(YOUR GOAL) State only how many lines of the records contain the string "path".

BEGIN DATA FOR ANALYSIS

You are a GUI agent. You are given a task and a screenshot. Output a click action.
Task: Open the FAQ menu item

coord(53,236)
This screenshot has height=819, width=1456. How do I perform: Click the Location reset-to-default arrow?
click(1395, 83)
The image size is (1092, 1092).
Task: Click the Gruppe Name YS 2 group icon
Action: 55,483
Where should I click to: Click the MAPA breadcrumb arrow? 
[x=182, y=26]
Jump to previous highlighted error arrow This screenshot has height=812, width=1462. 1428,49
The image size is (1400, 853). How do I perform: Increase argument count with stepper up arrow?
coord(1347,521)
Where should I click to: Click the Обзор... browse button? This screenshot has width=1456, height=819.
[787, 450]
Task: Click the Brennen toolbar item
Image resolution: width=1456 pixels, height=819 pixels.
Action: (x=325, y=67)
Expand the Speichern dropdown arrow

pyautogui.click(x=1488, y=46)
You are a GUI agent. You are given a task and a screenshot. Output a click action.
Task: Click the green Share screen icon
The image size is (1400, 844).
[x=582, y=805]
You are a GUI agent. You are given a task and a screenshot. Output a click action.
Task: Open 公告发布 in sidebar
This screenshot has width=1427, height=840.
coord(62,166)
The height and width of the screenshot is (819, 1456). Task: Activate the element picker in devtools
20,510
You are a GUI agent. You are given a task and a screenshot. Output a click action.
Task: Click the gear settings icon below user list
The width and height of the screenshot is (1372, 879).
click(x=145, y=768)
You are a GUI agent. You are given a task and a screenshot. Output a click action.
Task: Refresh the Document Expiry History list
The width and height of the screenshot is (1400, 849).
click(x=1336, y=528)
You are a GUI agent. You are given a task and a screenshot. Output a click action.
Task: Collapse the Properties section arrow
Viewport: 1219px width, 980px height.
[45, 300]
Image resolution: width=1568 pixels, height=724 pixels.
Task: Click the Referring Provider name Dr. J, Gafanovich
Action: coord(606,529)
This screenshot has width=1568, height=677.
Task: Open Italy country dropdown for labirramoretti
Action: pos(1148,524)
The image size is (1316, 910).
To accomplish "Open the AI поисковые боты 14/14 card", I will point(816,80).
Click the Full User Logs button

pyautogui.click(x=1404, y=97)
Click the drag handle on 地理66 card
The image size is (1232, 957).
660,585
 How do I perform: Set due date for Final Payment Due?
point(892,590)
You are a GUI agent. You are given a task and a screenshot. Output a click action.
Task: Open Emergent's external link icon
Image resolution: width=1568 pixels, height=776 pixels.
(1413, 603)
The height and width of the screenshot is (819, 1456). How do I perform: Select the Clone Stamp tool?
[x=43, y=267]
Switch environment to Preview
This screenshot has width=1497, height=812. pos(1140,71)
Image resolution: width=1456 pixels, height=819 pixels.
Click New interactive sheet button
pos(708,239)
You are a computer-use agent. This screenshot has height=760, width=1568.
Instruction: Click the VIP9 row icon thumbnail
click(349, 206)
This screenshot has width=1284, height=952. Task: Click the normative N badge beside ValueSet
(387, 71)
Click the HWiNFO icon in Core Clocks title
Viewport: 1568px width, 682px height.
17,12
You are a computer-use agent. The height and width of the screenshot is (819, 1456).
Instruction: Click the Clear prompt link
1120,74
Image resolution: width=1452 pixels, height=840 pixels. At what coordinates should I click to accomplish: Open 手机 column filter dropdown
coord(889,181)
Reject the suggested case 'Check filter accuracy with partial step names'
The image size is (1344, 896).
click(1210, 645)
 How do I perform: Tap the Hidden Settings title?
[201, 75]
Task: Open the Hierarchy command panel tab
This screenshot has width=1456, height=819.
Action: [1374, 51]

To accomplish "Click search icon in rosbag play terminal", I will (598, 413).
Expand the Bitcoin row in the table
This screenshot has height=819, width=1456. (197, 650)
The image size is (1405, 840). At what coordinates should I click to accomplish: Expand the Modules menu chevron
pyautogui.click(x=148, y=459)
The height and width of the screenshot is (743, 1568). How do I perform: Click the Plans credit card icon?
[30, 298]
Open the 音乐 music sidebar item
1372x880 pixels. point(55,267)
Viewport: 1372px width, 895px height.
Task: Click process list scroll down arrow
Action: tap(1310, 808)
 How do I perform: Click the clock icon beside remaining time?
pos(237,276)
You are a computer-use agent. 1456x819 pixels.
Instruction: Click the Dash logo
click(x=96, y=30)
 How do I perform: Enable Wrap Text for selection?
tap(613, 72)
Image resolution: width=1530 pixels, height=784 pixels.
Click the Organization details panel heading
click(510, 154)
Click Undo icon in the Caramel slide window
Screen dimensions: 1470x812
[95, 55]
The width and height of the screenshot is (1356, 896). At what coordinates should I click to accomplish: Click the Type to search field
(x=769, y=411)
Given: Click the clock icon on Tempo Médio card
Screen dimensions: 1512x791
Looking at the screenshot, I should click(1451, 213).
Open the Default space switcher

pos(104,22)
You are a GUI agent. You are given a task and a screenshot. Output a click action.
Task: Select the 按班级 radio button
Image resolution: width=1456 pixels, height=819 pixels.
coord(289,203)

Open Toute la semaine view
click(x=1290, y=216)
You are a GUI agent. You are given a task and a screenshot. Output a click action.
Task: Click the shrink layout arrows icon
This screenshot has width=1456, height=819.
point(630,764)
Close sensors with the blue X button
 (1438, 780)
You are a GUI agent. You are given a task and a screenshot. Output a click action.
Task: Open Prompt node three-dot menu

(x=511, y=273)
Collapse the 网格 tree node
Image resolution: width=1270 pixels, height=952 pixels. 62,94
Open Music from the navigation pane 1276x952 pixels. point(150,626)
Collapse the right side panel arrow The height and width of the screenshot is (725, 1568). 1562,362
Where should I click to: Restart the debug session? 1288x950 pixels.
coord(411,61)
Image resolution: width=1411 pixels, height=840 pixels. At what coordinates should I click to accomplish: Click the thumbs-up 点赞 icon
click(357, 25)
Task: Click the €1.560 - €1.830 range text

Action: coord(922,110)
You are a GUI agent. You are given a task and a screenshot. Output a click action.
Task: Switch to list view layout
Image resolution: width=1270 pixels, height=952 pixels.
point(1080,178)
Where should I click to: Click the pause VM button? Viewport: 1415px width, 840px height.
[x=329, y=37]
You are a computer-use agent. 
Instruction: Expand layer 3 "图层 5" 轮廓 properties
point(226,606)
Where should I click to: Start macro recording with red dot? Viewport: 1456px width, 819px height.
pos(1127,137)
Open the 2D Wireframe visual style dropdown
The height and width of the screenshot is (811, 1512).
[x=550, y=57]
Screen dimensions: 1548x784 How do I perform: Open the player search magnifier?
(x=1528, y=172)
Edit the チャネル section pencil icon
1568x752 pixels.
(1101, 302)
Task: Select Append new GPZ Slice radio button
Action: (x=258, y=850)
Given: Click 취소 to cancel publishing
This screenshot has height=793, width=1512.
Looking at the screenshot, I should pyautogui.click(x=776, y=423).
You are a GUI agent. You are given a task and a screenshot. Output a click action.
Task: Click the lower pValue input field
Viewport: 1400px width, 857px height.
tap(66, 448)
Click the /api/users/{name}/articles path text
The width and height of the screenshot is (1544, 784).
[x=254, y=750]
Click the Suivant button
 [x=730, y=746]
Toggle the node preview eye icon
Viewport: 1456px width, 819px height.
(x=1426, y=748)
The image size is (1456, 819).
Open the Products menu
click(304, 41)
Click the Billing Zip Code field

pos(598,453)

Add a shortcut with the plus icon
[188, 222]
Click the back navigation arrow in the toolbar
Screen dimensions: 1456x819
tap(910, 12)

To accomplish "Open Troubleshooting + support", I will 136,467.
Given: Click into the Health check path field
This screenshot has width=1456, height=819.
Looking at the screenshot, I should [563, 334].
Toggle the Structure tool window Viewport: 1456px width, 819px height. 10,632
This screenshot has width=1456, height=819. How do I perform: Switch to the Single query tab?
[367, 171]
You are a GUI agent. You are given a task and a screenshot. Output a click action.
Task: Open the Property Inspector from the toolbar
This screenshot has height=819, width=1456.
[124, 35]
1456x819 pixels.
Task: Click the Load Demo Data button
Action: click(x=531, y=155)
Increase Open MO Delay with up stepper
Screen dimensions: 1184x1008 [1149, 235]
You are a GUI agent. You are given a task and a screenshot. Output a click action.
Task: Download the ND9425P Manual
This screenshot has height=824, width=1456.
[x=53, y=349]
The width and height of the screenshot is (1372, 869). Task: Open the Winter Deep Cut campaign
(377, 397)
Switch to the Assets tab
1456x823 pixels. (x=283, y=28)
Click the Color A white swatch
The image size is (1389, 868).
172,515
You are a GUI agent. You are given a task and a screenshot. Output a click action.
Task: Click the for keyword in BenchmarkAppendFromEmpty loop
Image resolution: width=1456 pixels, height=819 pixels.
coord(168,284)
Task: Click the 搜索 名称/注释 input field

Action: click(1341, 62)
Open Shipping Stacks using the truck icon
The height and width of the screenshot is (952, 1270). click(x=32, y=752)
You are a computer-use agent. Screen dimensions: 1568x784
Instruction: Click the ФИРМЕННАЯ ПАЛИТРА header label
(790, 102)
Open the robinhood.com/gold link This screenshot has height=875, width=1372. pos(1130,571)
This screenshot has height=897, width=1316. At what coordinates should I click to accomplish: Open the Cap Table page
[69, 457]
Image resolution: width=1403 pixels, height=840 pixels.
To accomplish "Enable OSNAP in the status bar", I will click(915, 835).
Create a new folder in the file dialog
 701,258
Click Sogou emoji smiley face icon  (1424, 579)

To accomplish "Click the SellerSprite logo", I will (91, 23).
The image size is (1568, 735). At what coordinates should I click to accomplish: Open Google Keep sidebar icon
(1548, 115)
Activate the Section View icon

END DATA FOR ANALYSIS

(WRITTEN ANSWER) 2